BTCC / BTCC Square / Cryptoslate /
BREAKING: House Passes HB 1664—Commerce Dept Now Leads Federal Blockchain Push (Finally!)

BREAKING: House Passes HB 1664—Commerce Dept Now Leads Federal Blockchain Push (Finally!)

Published:
2025-06-26 18:09:21
6
3

House clears HB 1664, setting Commerce Department as lead federal blockchain coordinator

The U.S. just picked its blockchain quarterback—and Wall Street’s already fumbling the play.


Commerce Takes the Wheel

HB 1664 clears the House, officially anointing the Commerce Department as Washington’s lead blockchain coordinator. No more interagency turf wars—just one department calling shots on everything from crypto regs to CBDC development.


Why This Matters

Federal blockchain efforts just got a single point of contact. Expect streamlined policies, faster approvals for enterprise adoption, and (hopefully) fewer regulators tripping over each other. The crypto industry’s been begging for this since Bitcoin was trading at $50.


The Fine Print

The bill doesn’t magically fix the SEC’s love-hate relationship with DeFi or the Treasury’s paranoia about stablecoins. But it does mean someone’s finally holding the accountability leash when projects get stuck in bureaucratic purgatory.


Wall Street’s Ironic Twist

Banks spent years lobbying against crypto—now they’ll be taking marching orders from the same department greenlighting blockchain competitors. Poetic justice for an industry that still thinks ‘digital asset’ means PDFs of mortgage paperwork.

Lead blockchain coordinator

The bill requires the department to launch a Blockchain Deployment Program that will develop policy recommendations, promote interoperability standards, and study federal agency use cases for on-chain systems.

Within 180 days of enactment, the Secretary must convene advisory committees that draw from federal agencies, technology vendors, academic institutions, cybersecurity specialists, rural stakeholders, and the creator community. 
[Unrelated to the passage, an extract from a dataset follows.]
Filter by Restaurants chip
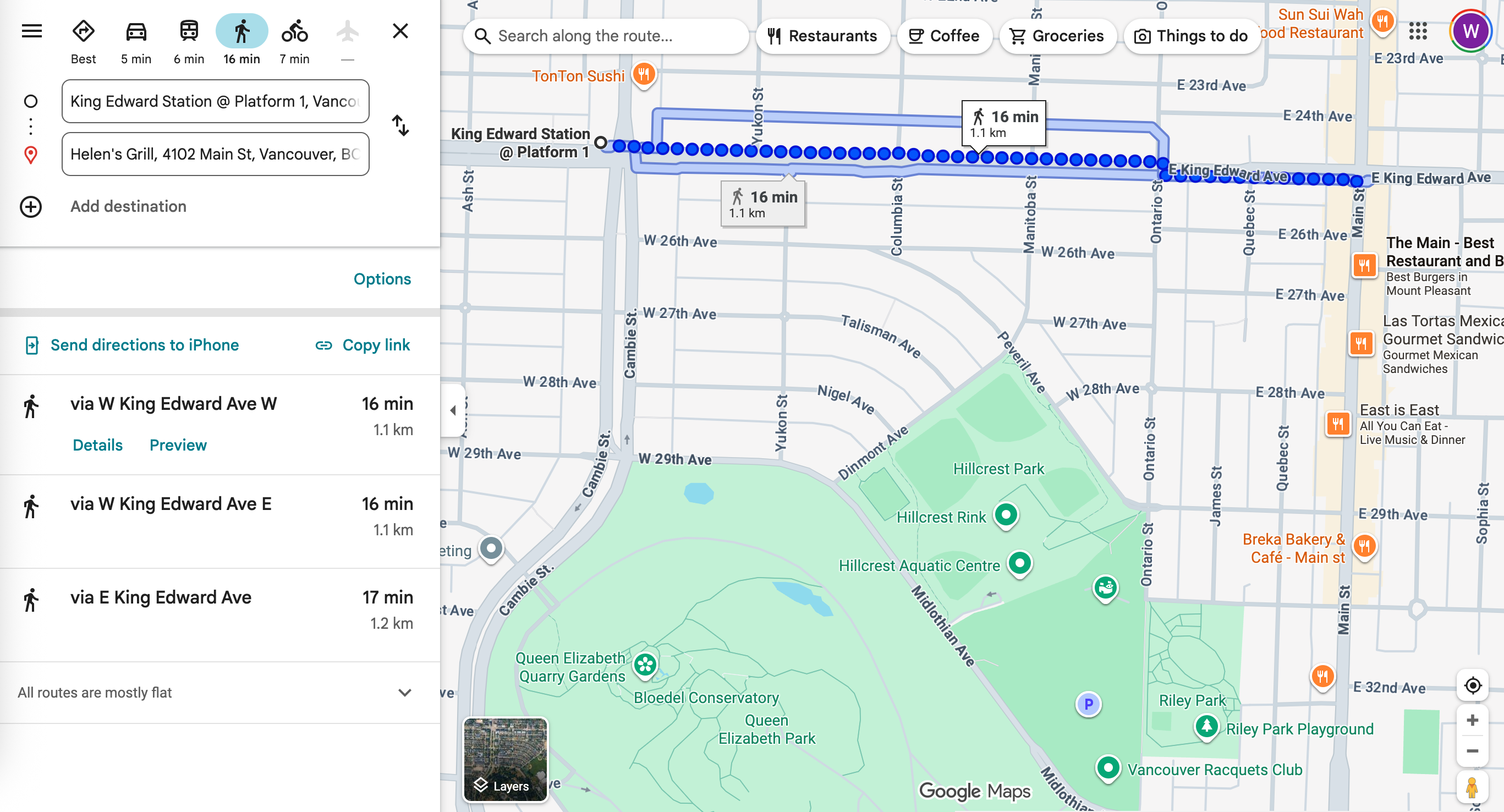This screenshot has width=1504, height=812. pos(822,36)
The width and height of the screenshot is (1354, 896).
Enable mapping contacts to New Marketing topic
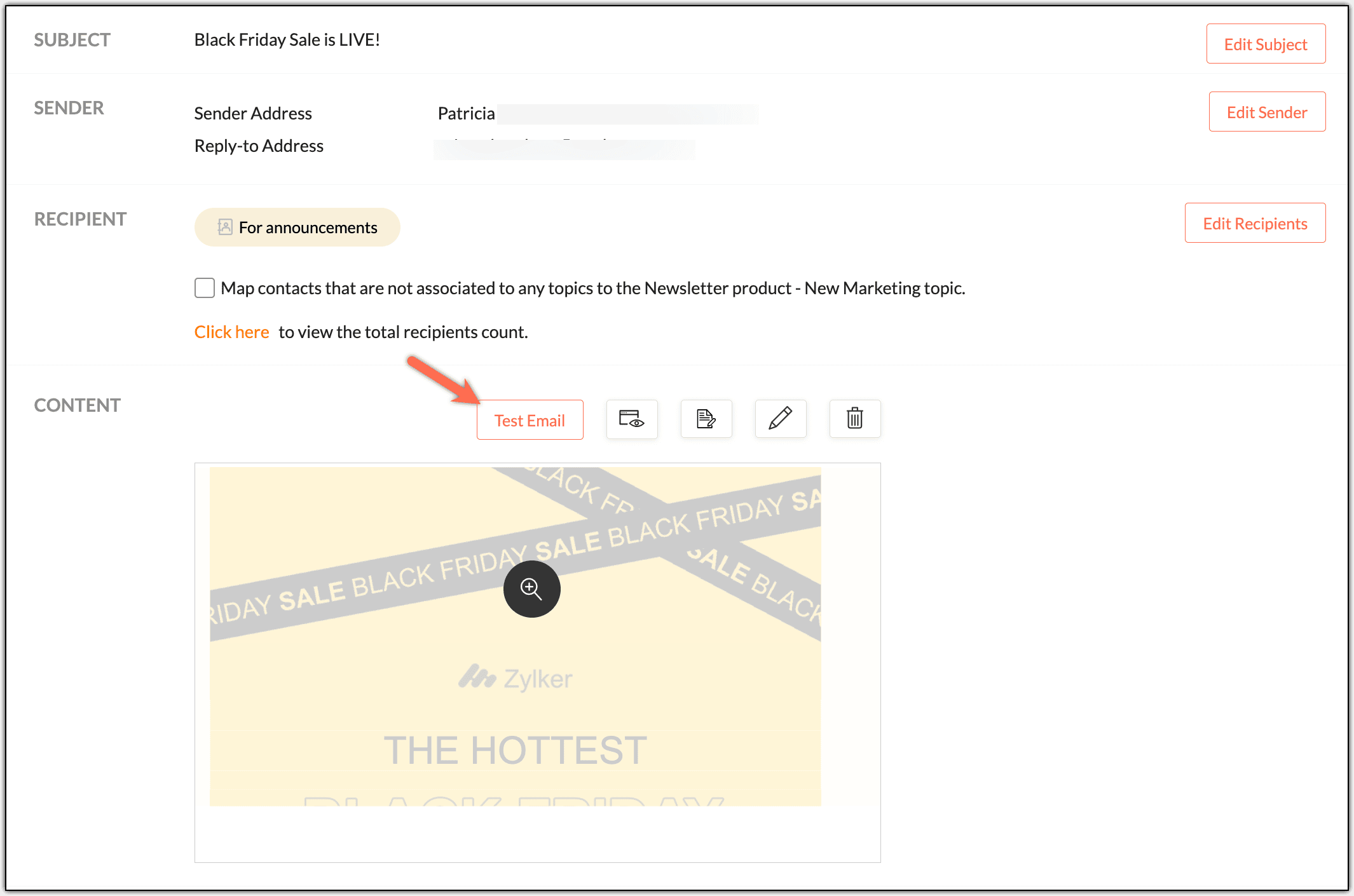point(204,288)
Participation will inform best-practice frameworks that cover decentralized identity, key management safeguards, supply chain applications, and fraud mitigation techniques. Commerce must also develop standardized terminology so that agencies and industry rely on a common lexicon.

The legislation instructs Commerce to examine how existing federal systems can benefit from tokenization, identify security upgrades needed to protect critical infrastructure and coordinate government responses to distributed ledger threats. 
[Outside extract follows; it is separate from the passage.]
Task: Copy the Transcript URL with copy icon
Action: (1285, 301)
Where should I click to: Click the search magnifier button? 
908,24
It bars the department from compelling private companies to share data or adopt agency recommendations, preserving voluntary industry engagement. The Blockchain Deployment Program sunsets seven years after enactment unless reauthorized.

Bipartisan backing and Senate outlook

Cammack framed the bill as a competitiveness initiative that WOULD “cement US leadership in blockchain innovation.” At the same time, Soto pointed to Florida’s emerging blockchain hub as evidence of domestic potential, according to a House press release.

Industry groups such as the Digital Chamber of Commerce endorsed the measure, saying it offers a clear federal landing zone for private-sector collaboration.

The act requires Commerce to publish a public report to Congress detailing program activities, emerging risks, and any statutory changes necessary to sustain US leadership in distributed ledger infrastructure two years after enactment and annually thereafter.

With House approval secured, HB 1664 now heads to the Senate, where a companion measure sponsored by Senators Bernie Moreno, Lisa Blunt Rochester, and Tim Sheehy awaits scheduling. 

Lawmakers will decide whether to advance or amend the House language before it can reach the President’s desk.